Emily Kame Kngwarreye (c. 1914–1996, Alhalker, Australia)
Alan Lynch (1926–1994, San Francisco, CA)
Presented by Château Shatto (Los Angeles)
Emily Kame Kngwarreye and Alan Lynch, though born into very different cultural contexts, both detached themselves from established Western aesthetics. The former, an Australian Aboriginal artist, only began painting late in life. She sought to celebrate her region and her intimate relationship with the land, her ritual gestures transforming into acts of meditation and manifesting a profound connection with nature. The latter, deeply marked by Sōtō Zen, created works on paper in which organic forms and colors translate an interior universe in harmony with the natural world.
Dadamaino (1930–2004, Milan)
Presented by Frittelli arte contemporanea (Florence)

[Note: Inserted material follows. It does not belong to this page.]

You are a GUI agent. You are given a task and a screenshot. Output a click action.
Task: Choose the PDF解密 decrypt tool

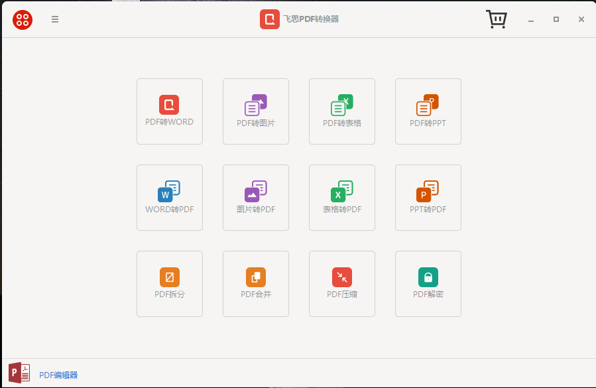click(428, 283)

Dadamaino, whose real name was Eduarda Emilia Maino, challenged the conventions of painting. By cutting her canvases, she created voids, transforming the space around the work into a fully-fledged protagonist. Thus, light, volumes, and ‘hollows’ give life to the artist’s ‘Volumi’ (1959–60). Inspired by Lucio Fontana and Piero Manzoni, Dadamaino invented a language which sees the work extend beyond itself and merge with the world outside.

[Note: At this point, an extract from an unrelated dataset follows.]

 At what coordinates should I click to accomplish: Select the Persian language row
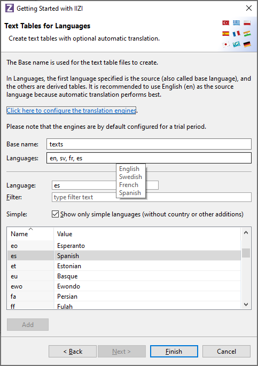point(124,297)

Hector Hyppolite (1894–1948, Saint-Marc, Haiti)
Presented by The Gallery of Everything (London)
In Haiti, in 1945, André Breton discovered Hector Hyppolite. A third-generation voodoo priest, Hyppolite reinvented modern Haitian art by painting divinities, ancestors, and historical figures, integrating rites and symbols. Painted on cardboard or board, his colors tell the story of his island and celebrate the vitality of African culture and its diaspora. Breton emphasized Hyppolite’s uniqueness in Dubuffet’s Almanach de l’Art Brut (1948) and included him in ‘Le Surréalisme en 1947’, the major exhibition he co-organized with Marcel Duchamp at Galerie Maeght in Paris, which marked the movement’s revival after the war.
Janet Olivia Henry (b. 1947, New York)
Presented by Gordon Robichaux (New York) and Stars (Los Angeles)
For Janet Olivia Henry, collecting objects becomes an act of resistance. It denounces hierarchies, questions power relations, and creates multiple narratives. Since the late 1970s, Henry has developed a multidisciplinary practice combining staged photographs, writing, beading, quilting, and soft sculptures. She composes miniature universes, small theatrical scenes populated with dolls, shoes, and everyday objects that tell of her experiences, her artistic encounters, and the social issues of her time.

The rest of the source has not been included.